| EXERCISE |
Filter the records below down to lines containing "dialog".
*****
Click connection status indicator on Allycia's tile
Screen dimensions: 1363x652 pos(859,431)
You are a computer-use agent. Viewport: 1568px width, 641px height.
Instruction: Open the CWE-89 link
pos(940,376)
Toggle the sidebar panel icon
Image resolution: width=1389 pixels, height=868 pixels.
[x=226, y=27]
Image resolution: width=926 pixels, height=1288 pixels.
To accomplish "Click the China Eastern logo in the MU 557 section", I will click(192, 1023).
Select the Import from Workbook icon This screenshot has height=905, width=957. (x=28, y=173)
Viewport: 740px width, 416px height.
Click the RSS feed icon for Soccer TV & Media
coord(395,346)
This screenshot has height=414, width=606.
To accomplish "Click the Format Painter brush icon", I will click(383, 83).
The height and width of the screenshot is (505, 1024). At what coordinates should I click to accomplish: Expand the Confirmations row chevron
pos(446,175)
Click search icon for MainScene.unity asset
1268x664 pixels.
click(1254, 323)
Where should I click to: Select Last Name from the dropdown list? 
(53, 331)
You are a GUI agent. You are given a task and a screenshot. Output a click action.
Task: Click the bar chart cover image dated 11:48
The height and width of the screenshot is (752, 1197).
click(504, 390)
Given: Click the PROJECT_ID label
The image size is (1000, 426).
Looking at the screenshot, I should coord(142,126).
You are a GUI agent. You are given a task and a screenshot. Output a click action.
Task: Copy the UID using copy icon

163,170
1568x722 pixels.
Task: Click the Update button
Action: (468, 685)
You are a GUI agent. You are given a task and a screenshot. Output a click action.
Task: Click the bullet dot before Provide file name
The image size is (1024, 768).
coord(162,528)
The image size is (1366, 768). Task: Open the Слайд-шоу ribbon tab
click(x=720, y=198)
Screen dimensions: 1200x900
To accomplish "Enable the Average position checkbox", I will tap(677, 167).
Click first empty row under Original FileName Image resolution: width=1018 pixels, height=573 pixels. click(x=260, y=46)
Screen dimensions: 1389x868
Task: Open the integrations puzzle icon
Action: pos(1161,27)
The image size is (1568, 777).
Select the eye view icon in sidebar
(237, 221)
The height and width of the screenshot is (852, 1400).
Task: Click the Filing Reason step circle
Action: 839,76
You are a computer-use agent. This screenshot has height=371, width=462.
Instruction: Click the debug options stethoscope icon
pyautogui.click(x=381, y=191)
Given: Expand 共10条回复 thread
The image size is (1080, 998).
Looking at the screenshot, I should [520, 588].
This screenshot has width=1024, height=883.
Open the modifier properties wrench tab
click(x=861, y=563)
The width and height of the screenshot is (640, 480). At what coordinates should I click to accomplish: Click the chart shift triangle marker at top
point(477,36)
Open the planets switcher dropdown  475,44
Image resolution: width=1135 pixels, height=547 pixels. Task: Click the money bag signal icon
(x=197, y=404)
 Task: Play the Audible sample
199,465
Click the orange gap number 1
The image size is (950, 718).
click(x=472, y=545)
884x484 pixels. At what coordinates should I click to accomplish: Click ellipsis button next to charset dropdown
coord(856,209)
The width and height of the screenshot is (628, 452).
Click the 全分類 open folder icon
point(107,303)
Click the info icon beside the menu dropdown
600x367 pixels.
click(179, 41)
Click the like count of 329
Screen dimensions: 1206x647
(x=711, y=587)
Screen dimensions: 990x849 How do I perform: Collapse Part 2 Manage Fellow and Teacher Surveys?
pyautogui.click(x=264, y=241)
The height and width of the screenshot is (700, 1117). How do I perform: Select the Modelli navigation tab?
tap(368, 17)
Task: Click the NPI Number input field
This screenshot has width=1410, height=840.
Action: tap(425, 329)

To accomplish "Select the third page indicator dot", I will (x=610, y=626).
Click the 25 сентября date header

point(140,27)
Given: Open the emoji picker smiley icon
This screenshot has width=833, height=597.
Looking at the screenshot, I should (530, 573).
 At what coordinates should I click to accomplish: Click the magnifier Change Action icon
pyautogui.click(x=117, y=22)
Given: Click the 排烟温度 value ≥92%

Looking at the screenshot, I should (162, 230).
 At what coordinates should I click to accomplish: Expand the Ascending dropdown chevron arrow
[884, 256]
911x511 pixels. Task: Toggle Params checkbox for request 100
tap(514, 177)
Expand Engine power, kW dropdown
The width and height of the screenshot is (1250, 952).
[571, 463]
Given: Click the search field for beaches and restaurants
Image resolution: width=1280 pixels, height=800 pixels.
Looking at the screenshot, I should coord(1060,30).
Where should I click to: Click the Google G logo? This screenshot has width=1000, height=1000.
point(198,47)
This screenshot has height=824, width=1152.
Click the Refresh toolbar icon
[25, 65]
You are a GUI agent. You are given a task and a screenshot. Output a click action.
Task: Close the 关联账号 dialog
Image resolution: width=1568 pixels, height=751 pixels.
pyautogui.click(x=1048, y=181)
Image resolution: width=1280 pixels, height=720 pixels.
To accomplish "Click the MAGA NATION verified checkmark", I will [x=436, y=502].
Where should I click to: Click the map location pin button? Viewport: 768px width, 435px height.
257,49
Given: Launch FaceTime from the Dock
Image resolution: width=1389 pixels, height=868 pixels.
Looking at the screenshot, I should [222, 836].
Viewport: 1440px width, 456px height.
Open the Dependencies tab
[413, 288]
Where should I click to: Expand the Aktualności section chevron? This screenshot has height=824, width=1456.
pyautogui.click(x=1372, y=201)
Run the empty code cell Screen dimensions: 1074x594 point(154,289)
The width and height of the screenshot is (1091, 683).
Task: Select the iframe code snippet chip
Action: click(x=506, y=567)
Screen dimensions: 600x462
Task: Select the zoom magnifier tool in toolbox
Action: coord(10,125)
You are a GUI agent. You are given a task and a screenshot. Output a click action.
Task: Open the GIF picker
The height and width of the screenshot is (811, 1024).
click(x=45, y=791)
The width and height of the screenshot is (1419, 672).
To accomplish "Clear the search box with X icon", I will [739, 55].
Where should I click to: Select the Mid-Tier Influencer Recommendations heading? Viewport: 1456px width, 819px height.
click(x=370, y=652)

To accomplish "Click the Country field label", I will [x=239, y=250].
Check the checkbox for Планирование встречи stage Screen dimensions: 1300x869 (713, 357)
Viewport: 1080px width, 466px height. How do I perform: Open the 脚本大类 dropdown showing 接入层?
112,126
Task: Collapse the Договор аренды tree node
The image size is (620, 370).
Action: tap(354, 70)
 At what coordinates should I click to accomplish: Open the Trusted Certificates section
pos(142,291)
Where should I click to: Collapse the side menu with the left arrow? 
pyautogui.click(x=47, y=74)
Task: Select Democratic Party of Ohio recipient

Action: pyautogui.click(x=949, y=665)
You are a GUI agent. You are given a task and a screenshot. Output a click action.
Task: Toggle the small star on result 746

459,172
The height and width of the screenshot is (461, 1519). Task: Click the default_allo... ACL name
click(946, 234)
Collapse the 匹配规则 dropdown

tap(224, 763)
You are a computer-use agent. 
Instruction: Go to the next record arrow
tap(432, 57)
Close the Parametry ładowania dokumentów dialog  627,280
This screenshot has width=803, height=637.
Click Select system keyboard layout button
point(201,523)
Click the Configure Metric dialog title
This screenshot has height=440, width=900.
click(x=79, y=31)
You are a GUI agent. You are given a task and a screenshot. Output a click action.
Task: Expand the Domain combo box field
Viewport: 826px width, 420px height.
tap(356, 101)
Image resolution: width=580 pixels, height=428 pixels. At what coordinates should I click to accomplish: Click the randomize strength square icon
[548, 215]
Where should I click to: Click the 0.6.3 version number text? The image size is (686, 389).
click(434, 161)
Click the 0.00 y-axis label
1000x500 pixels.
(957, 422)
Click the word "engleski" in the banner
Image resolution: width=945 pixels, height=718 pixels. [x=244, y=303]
*****
| WRITTEN ANSWER |
Task: Close the 关联账号 dialog
Close the Parametry ładowania dokumentów dialog  627,280
Click the Configure Metric dialog title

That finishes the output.